■ Task description: Copy out, word for word, the passage of the undo/redo design notes below that begins at the words "At first glance, undo" and stops after the words "easy to break.".

■ Source extract:
We’re designing an undo/redo mechanism for a single-user text editor with a linear edit history. Undo and redo must restore the document to exactly the previous logical state. It should support unlimited steps and behave the way developers expect from editors like VS Code or Notion.
To keep things focused, we’ll work within a small scope, It will be an in-memory document with sequential user actions and linear history. No collaboration (OT / CRDT) or persistence across restarts
The editor API is:
insert(position, text)delete(position, length)replace(position, length, text)
At first glance, undo looks simple. Most initial designs fail once you push them slightly. It will make everything very complicated. Let’s look at some ideas
Full document snapshots
Store the entire document after each edit. This works functionally, but the trade-offs are bad:
- Memory usage grows with document size and edit count
- Undo latency increases for large documents
- Typing performance degrades over time
- It doesn’t scale beyond small documents.
Replay-only history
Store operations and recompute the document by replaying them. This introduces different problems:
- Undo time grows with history length
- Redo becomes fragile when operations depend on positions
- Earlier edits shift offsets, which can invalidate later operations
- It becomes hard to reason about and easy to break.
What must always be true
Before designing any data structures, it helps to state the rules that define correctness.
- Undo followed by redo is identity -
redo(undo(S)) == S - Redo history is cleared on new edits - Undo → new edit → redo must not be possible
- Each user action is atomic - One intent maps to one undo step
- Undo restores the exact previous document - Byte-for-byte equality
- History order is preserved - The most recent edit is undone first
State model
Document
Holds the current text. The document is mutable and unaware of history.
Document
- content: str
Command
Represents a single user edit. A command applies a change to the document. It also stores enough information to undo that change. Each command owns the state required to reverse itself
Command
- apply(document)
- undo(document)
History
Tracks ordering and lifecycle. History does not understand edits. It only enforces ordering rules.
History
- undo_stack: List[Command]
- redo_stack: List[Command]
How state changes
New edit
- Apply the command
- Push it onto the undo stack
- Clear the redo stack
Before:
undo = [A, B]
redo = [C]
After:
apply D
undo = [A, B, D]
redo = []
Undo
- Pop the undo stack
- Call
undo - Push the command onto the redo stack
Before:
undo = [A, B, C]
After:
undo C
undo = [A, B]
redo = [C]
Redo
- Pop the redo stack
- Call
apply - Push the command back onto the undo stack
Before:
undo = [A, B]
redo = [C]
After:
apply C
undo = [A, B, C]
Undo or redo on an empty stack is a no-op.

■ Stored data:
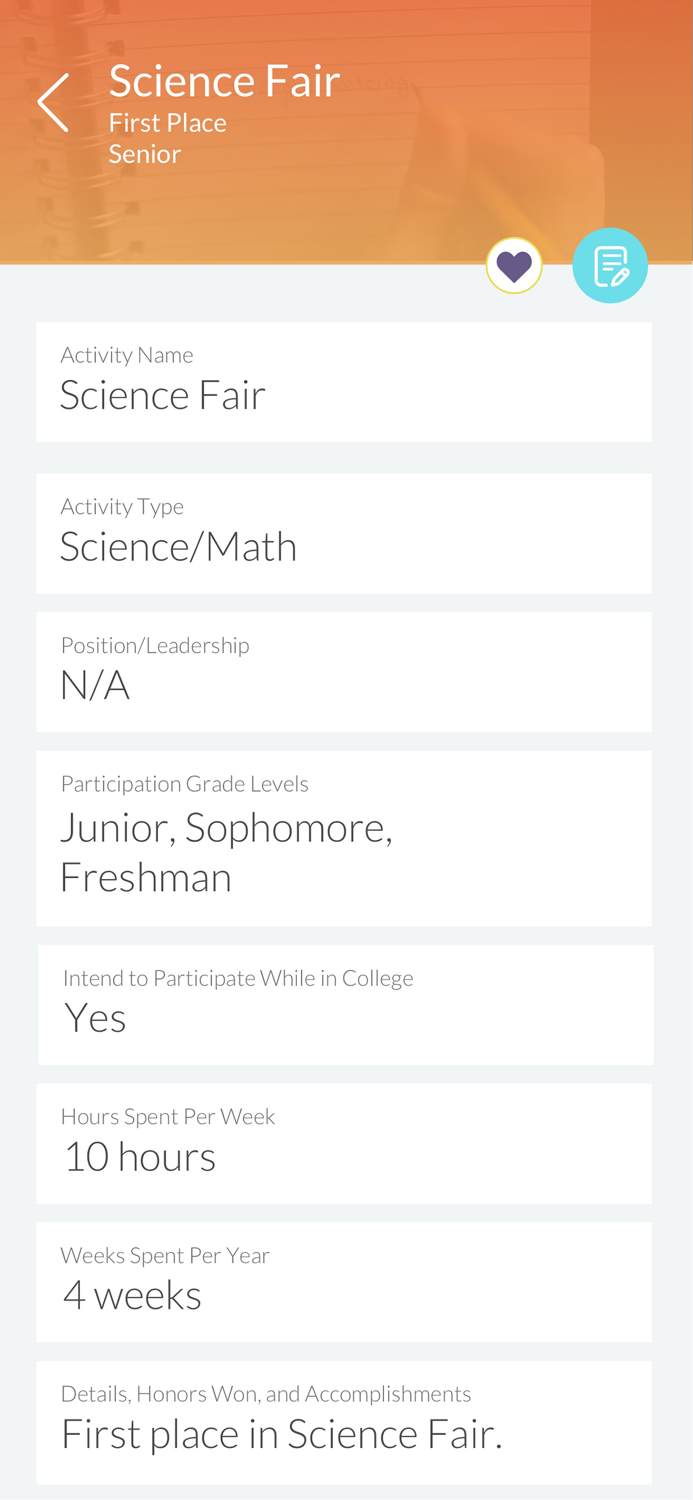
Task: Click the Activity Name card
Action: (344, 382)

■ Finished exercise:
At first glance, undo looks simple. Most initial designs fail once you push them slightly. It will make everything very complicated. Let’s look at some ideas
Full document snapshots
Store the entire document after each edit. This works functionally, but the trade-offs are bad:
- Memory usage grows with document size and edit count
- Undo latency increases for large documents
- Typing performance degrades over time
- It doesn’t scale beyond small documents.
Replay-only history
Store operations and recompute the document by replaying them. This introduces different problems:
- Undo time grows with history length
- Redo becomes fragile when operations depend on positions
- Earlier edits shift offsets, which can invalidate later operations
- It becomes hard to reason about and easy to break.